Shit-Faced Shakespeare: A Midsummer Night’s Dream (Leicester Square Theatre)

Magnificent Bastard Productions’ irreverent take on Shakespeare arrives in London

Beth-Louise Priestley, Stacey Norris, Jack Bence and Louise Lee
Beth-Louise Priestley, Stacey Norris, Jack Bence and Louise Lee
© Rah Petherbridge Photography

If all the Bardolatry of recent weeks has left you hankering for a less reverential take on the Shake, this should slake your thirst. Shit-Faced Shakespeare sees a cast of five performing a bawdy, abbreviated version of a play, only one of them is absolutely hammered. Totally wasted. Reeling ripe (to use Shakespeare's own term).

Tonight, it's Lysander who's legless; their A Midsummer Night's Dream basically just stages the lovers' plot, relegating the Rude Mechanicals to an audience member in a donkey-eared hat.
Shit-Faced Shakespeare has become something of a cult favourite, a successful Edinburgh gimmick leading to international shows and a run in central London; they estimate that – gulp – 20,000 units of alcohol have been consumed for it in the last six years. Don't worry, there are nine in the company, with rotation allowing livers to recover.

The Leicester Square Theatre may not be the best venue for it, however; deliberately low-budget with flimsy sets, I suspect late-night chaotic intimacy would work better. They could certainly do with ditching the mics; not only is the sound bad, but barrelling around blotto means they tend to go askew.

Still, this bouncing troupe are clearly having a ball, and their enthusiasm passes to the audience; we're actively brought on side from the start by a glittery-trousered compere who gives out a gong and horn, to be sounded should the pissed actor begin to look dangerously sober…

There's little risk of that – Saul Marron's consumed two Stellas, half a bottle of vodka and a can of Archers Woo Woo before the show. But there's surely a lot of artistic license taken with the licentiousness here: some ad-libs, script-swerves and stage fights feel well-rehearsed and there's little sense of real anarchy. Such stageyness can be an unpleasant reminder of teenage parties when people still thought being wazzocked was the funniest thing ever, and acted up accordingly.
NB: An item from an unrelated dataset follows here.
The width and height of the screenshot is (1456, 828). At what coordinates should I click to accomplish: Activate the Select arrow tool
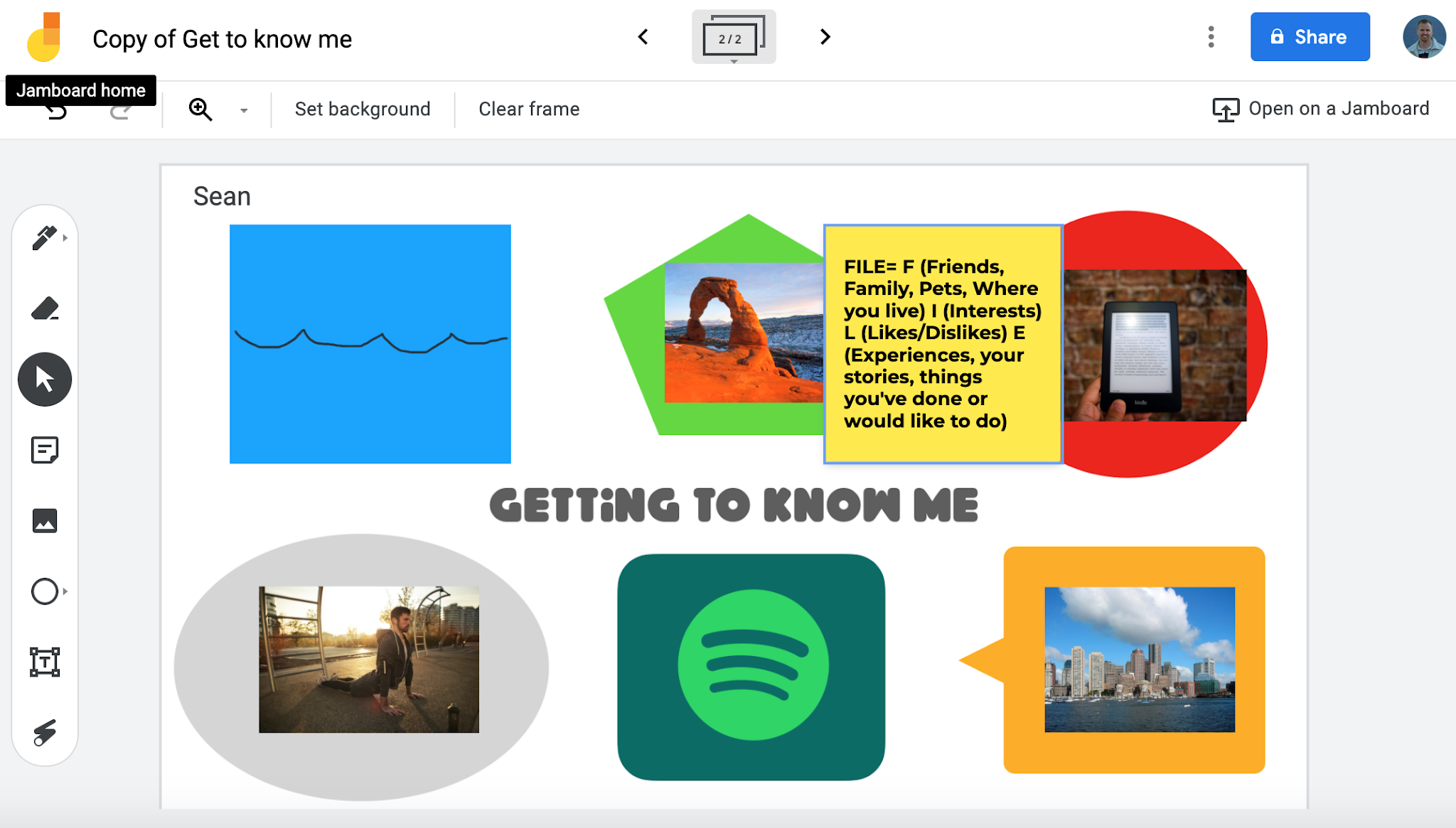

But if some of the self-amused, 'tee-hee, I'm tipsy' stuff grates, at other moments Marron is genuinely snort-inducingly daft, with the straight-faced cast around him adept at picking up funny ad-libs and running with them. Some of his slurringly transformed lines and sloshed slapstick certainly cut it as (half-cut) comedy, with Marron so wholly going for it that he ended up with grazed kneecaps. Drawing blood and drinking Archers: now that's commitment to your art!

Shit-Faced Shakespeare exhibits a very British sense of humour: they focus on the naughty bits, draining every drop of innuendo from Shakespeare's overflowing cup. It's all done with much gusto and affection, and Shakespeare can certainly take the treatment. For while this may be an extremely bawdy, ribald Dream – I've never seen the magic flower juice being ejaculated from a groin into faces with the line "pollination!" before – much of the saucy stuff comes straight from the text.

By now, you've probably got a pretty good idea of whether this show is for you or not. But then, you probably got that just from the title… If their brand of humour fails to intoxicate you, it'll be about as fun as being stuck on a night bus with a plastered thespian practicing an audition speech. But for Shakespeare nerds and improv fans who've spent an hour in the pub beforehand: it'll work an absolute charm.

Shit-Faced Shakespeare – A Midsummer Night's Dream is at the Leicester Square theatre until 11 June.